The CDC STAR was a 64-bit system. It's instruction set liked vectors (count, followed by up to 65,535 64-bit words). Heavily pipelined. Add, multiply, test 2 65K vectors to get a 65K vector in 1 machine instruction.

  • In the early 80s, we had a PDP10 back at Uni. I seem to remember in the OS, 6 character filenames were packed into a single 36-bit word using a 6 bit per character format :-)
    – Simon F
    Commented May 31 at 7:29
  • @SimonF I've System Managed/Programmed a couple of DecSystem-10s (PDP-10s). ASCII characters were 7-bits, packed 5/word. The PDP-10s Byte instructions (ILDB (Increment (the byte pointer) and LoaD Byte), IBP (Increment Byte Pointer) took care of skipping the extra bit (7x5=35, 36-bit words). Some editors used the extra bit to mark line numbers.
    – waltinator
    Commented May 31 at 15:28
  • Hi @waltinator I was particularly thinking about the "Tops-10" operating system. Filenames were a 6character alphanumeric format (+ 3 char extension) and I don't think they using ASCII per se. .... but it was a long time ago so take with a grain of salt.
    – Simon F
    Commented Jun 2 at 15:26

It is way too long since I programmed one but I believe that the English Electric LEO was 35 bits. Chosen since that was the minimum number that can provide the same precision as the 10-digit calculators popular at the time.
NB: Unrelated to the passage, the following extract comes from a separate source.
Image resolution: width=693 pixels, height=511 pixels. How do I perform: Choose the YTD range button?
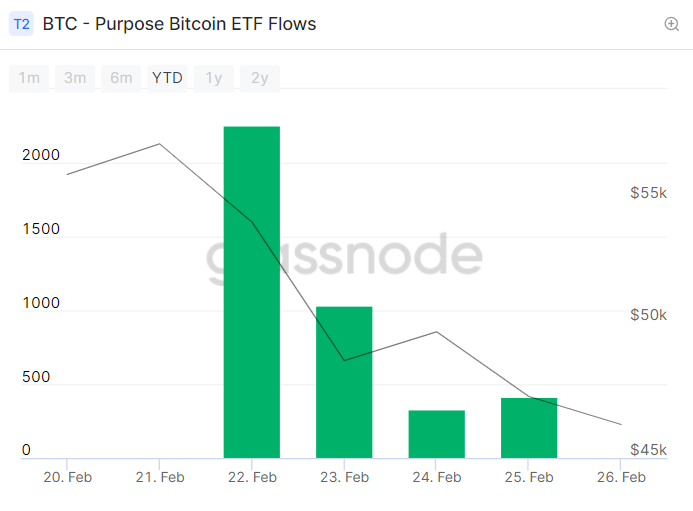[167, 78]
  • Was this after the 8-bit byte became the standard, as I specified in the question? Because I do know there were a lot of weird word lengths in the relatively early days of computing.
    – Hearth
    Commented Jun 20, 2021 at 5:24
  • 1
    Ah, LEO -- Lyon's Electronic Office. That was Lyon's Tea Rooms (several thousand of them), who solved their accountancy problems by making their own computers. When I joined ICL in 1968, there was all kinds of manuals etc. with their previous name: English Electric Leo Marconi Power-Samas. I also recall my first Defence contract: they reprinted the Ladybird children's book "How it Works -- The Computer" in plain brown covers to educate the Military top brass. Commented Jun 20, 2021 at 17:31
  • FYI - recently-released film of LEO development
    – dave
    Commented Dec 8, 2021 at 2:08

Analog Devices SHARC DSPs

  • 48bits instructions
  • 40bits floating point numbers
  • 32bits integers

An Internet timeline on Byte sizes:

1969 - RFC 5 had variable length Byte sizes

1969 - RFC 6 convert 6, 7, 8, or 9 bit character codes into 8-bit ASCII for transmission

1969 May - RFC 7 has Byte defined as 8 Bits

Character Code Timeline:

ASCII and EBCDIC start dates are 1963


Given start dates for the standardization of an 8-Bit Byte size Burroughs large systems such as the B6500/B6700 with a 51 bit word are post 1963. This standardization of the Byte is so early that the answers here have to provide such a wide variety of CPUs that no one answer does provide the complete list and the external references have to be used.